• [Instructions to follow] Look through the records and copy each line with the string "below" in it.

• [Supplied data]
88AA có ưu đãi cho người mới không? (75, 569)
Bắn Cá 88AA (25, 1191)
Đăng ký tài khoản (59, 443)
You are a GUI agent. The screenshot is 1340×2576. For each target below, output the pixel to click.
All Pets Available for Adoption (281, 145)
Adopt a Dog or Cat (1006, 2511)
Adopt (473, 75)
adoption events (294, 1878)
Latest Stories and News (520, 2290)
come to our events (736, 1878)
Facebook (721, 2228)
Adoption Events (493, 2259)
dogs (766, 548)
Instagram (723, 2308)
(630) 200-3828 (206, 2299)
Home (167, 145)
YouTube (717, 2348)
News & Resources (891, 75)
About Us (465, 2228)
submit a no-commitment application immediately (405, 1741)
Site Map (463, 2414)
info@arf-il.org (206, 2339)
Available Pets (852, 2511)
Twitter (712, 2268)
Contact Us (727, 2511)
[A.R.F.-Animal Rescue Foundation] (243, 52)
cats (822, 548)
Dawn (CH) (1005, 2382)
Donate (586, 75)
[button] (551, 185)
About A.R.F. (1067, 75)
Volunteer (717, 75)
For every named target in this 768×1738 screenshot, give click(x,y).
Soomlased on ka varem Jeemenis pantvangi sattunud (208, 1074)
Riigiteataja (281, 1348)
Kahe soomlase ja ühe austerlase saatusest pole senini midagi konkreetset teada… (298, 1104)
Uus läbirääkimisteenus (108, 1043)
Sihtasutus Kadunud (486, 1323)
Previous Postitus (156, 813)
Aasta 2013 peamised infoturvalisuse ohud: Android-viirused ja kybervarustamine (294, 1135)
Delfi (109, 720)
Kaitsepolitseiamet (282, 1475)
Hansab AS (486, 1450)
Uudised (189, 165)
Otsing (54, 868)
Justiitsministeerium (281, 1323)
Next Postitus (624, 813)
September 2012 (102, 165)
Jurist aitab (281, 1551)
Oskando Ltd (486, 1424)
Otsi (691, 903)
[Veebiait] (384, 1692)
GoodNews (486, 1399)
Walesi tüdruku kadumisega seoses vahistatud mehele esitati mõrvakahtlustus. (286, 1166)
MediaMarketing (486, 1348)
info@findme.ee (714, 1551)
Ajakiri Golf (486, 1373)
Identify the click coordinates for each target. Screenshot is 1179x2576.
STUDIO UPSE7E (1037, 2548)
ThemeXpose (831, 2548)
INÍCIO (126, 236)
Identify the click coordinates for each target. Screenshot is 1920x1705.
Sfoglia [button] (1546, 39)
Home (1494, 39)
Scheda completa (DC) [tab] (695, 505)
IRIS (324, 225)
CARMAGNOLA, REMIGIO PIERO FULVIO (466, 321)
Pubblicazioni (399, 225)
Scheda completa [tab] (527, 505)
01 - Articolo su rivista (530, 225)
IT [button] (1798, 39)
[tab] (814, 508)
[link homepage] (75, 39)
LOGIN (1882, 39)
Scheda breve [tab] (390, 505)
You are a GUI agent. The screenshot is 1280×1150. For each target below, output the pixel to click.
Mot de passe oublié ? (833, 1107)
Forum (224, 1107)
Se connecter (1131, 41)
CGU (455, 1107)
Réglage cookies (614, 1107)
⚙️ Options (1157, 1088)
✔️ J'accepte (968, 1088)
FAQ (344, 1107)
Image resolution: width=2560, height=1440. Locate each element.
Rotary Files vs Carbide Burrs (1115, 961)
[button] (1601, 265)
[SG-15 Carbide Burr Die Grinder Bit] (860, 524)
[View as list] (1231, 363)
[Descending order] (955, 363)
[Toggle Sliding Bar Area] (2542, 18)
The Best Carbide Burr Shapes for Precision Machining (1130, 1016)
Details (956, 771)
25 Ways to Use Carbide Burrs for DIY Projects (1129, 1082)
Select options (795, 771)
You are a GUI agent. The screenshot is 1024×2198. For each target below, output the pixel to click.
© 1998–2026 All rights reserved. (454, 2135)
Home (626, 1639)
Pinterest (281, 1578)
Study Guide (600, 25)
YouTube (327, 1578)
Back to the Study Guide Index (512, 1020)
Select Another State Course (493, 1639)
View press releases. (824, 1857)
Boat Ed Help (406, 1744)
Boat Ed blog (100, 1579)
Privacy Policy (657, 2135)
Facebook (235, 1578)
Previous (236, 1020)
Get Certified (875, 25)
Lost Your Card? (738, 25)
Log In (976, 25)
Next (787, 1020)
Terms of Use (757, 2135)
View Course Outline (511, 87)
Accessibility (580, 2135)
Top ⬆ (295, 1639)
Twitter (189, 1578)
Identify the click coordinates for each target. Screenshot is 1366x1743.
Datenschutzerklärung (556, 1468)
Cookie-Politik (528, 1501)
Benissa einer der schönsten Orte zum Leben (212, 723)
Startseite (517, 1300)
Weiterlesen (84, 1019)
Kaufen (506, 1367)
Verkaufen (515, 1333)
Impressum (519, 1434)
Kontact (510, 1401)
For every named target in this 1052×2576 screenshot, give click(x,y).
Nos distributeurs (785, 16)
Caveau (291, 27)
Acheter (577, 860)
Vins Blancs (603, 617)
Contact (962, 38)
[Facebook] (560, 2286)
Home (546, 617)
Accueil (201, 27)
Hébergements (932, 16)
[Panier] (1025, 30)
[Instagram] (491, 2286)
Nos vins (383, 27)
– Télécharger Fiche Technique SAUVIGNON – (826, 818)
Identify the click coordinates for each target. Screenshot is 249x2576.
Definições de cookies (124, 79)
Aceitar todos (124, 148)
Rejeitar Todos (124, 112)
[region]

• [Finished exercise]
You are a GUI agent. The screenshot is 1340×2576. For each target below, output the pixel to click.
You are a GUI agent. The screenshot is 1280×1150. For each target below, output the pixel to click.
You are a GUI agent. The screenshot is 1024×2198. For each target below, output the pixel to click.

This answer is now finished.